Some others felt the place to be a castle in the air. Those who held that assumption dear could be split into two factions: those who believed the castle worth protecting by complex and showman-like aerial maneuvering, and those who believed that no amount of fancy flying could keep a gust of wind from blowing the place out of sight and mind. These two others sometimes recognized each other’s sameness, and other times found each other to be insufferably different from one another. They found solidarity in their passive aggression against another faction of the overarching group: those who believed in the solid reality of the place and all that it held.

Ahhh, the sky castle junkies hated these believers. Why? It seems like their non-belief structure would prevent them from placing enough importance on falsities such as others’ beliefs that they would feel any quantifiable emotion toward these other others. They saw through their own hypocrisy, though, and hated believers because their hatred meant that they themselves believed. All others believe; it is the nature of others. If ever there were one who was not an other, then that one would know…but I digress. Or do I? Continually???

One fine day, these two factions had it out, in their two separate universes. What was the cause of this delicious battle, an actual happening in our web of non-happening? Humorously, it was over the foundation. Well, the battle was over the foundation. I mean, on top of the foundation. I’m avoiding telling the cause, because if I haven’t already, I’m not sure I can. I will, then, proceed to give the amorphous details.

The imaginary believers (I have given that extra name to the sky castle junkies) were performing their usual duties in the construction: flitting about the site, admiring future additions and gingerly touching walls.

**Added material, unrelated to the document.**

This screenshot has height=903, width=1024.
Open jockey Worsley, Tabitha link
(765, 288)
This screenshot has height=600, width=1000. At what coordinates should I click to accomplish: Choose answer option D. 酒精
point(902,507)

As the proper believers herded in from their finished cigarettes, a sidewise comment was made toward the junkies regarding their general spaciness and lack of any meaningful place vis-à-vis the place.

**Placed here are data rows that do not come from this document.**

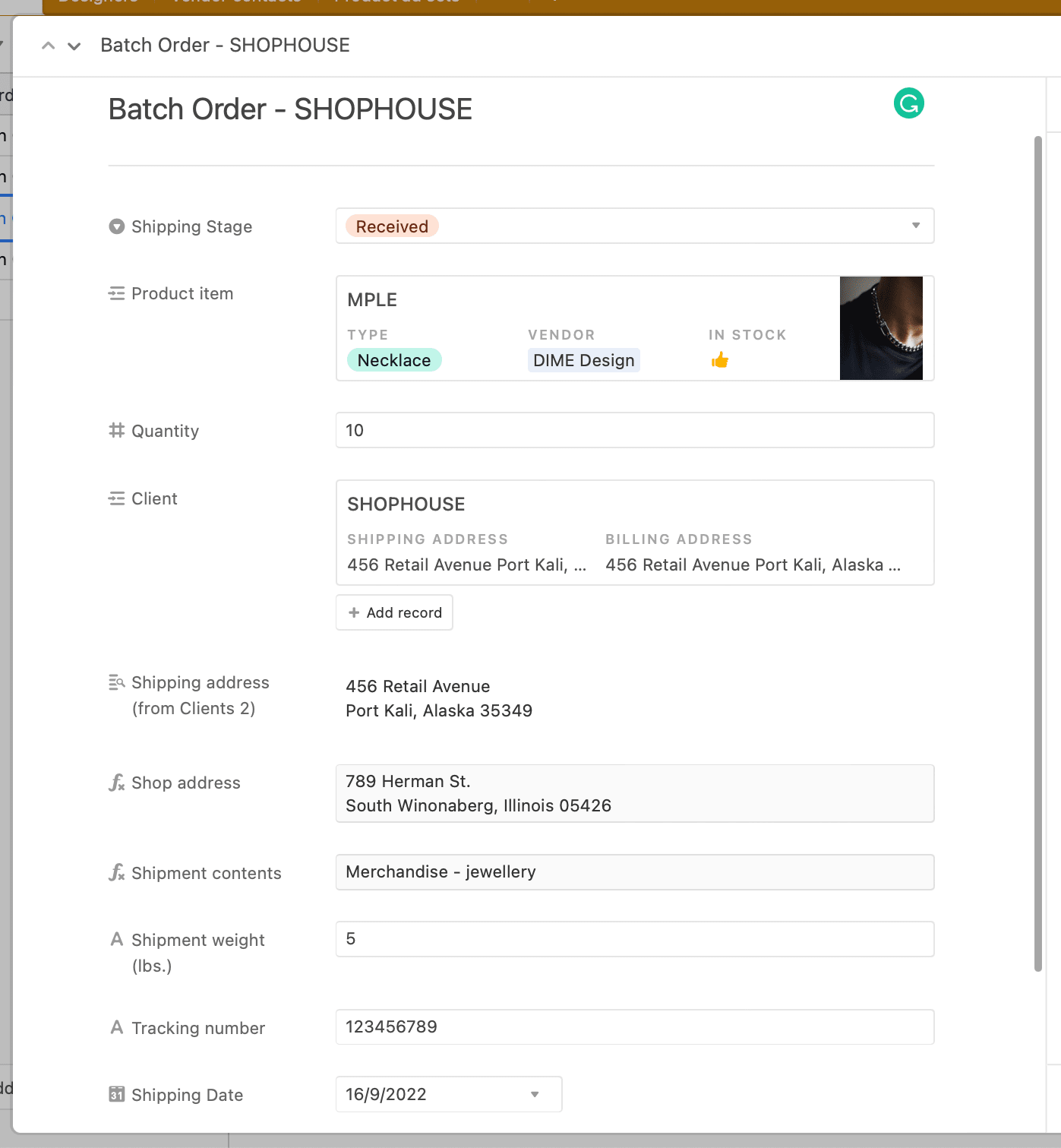Click the Client linked-record icon
This screenshot has width=1061, height=1148.
click(116, 498)
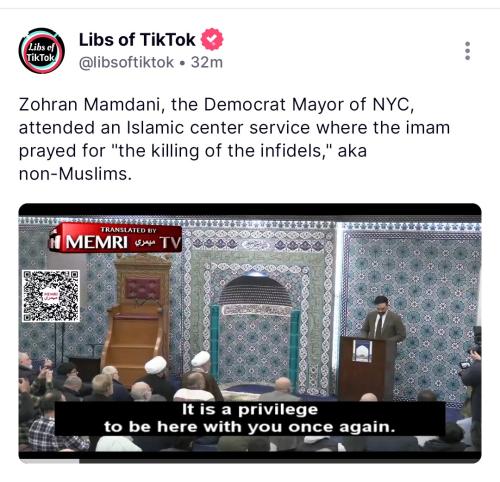The image size is (500, 482).
Task: Open the embedded mosque video thumbnail
Action: point(250,333)
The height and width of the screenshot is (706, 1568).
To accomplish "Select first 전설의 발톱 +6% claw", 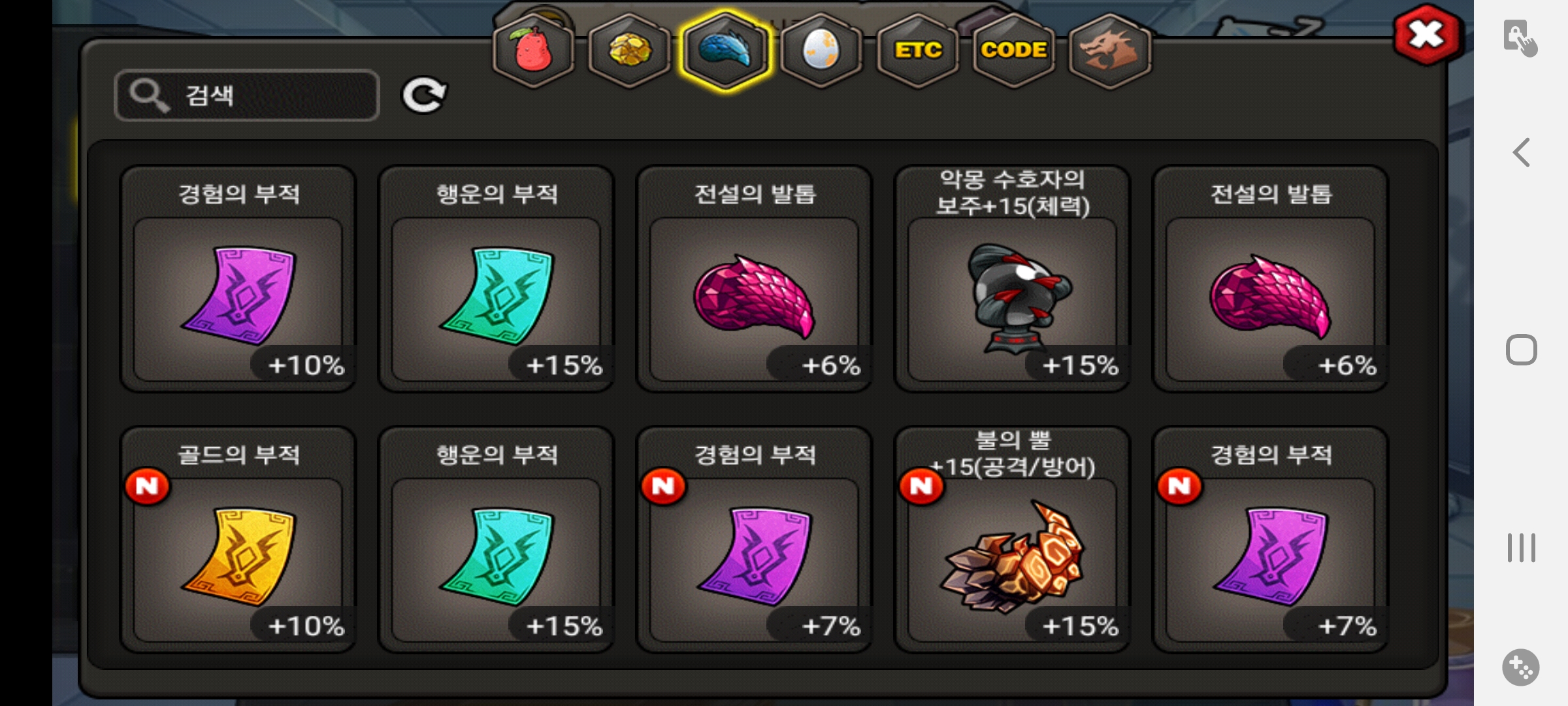I will (755, 279).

The commonalities between all factions, though, were astounding. The presiding similarity lay in an overwhelming confidence in the certainty of the success of our project. If any one of us had doubts, they could never be expressed to every one. Doubts were considered to be for the weak-willed, and the feeling of the group was that uncertainty tainted its perfection, and in doing so, jeopardized our final structure. Ahh, the beauty of that structure in every mind must have been so vast as to be eternal. It must have had that quality as to be inexpressible! Our mistake, our downfall, then, was inherent in every move we made toward our perfect structure. Every nail, every brick, every gnashed thumb was only a step away from each participant’s rapturous vision of holy ground…the untouchable wrestled into corporeality. But we could do it; we were certain others had. We had seen their places, and they looked unblemished, like a place we (as non-creators) could only experience from remote viewpoints. We each wanted so badly to be inside a place like that, real or not; this we knew from the start. Yes, the trouble came in the beginning of the building.

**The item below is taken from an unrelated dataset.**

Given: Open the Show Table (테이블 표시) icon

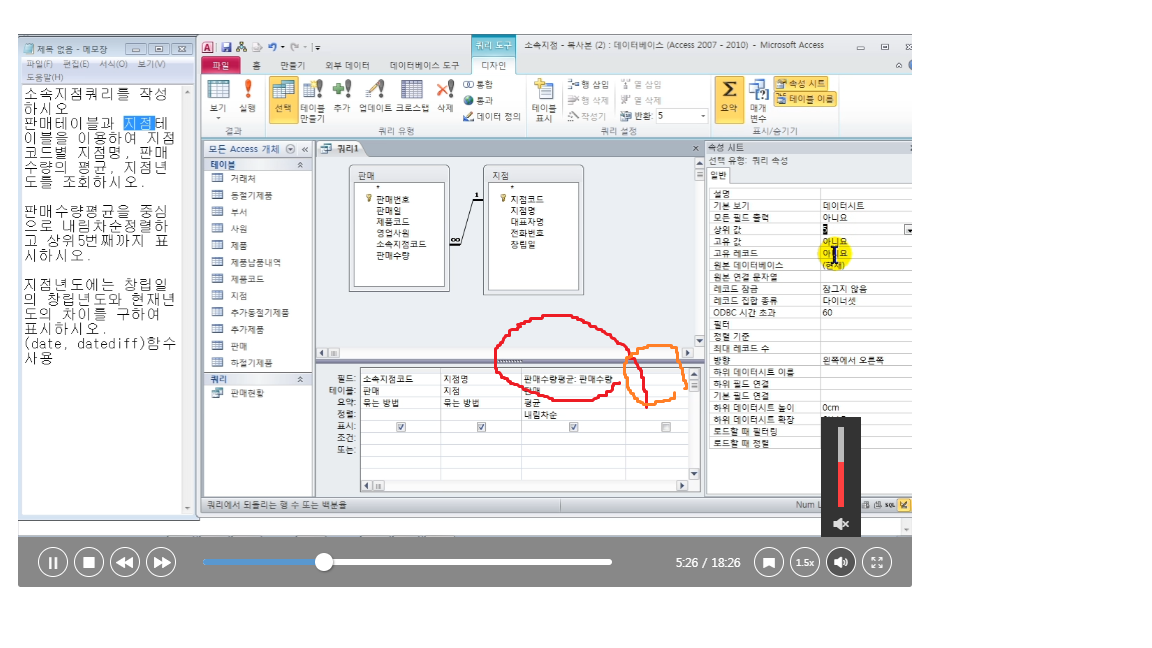Looking at the screenshot, I should (x=544, y=92).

At the ceremonial first shovelful of dirt, some part of me died. Everyone changed, and we were no longer a whole, joined by what each assumed was a common idea. We became, though I hadn’t yet put my finger on it, a group of fools: fooling each other, fooling our own selves, fooling even some people merely passing by into believing that we knew what we were doing, and that we were all doing the same thing for the same reasons. Sure, we knew we had different parts to play. That’s common knowledge. That part of me that died upon the breaking of ground, though, was the part that thought that we were all in the same play, that thought that, even if a few lines were forgotten, a few cues missed, at the end would be a glorious curtain call…a time when every one of us would gain our just applause, and then we could sit back and relive the gory…err, glory days of rehearsals…remember the time so-and-so one made that hilarious Freudian slip and we all laughed and laughed and laughed?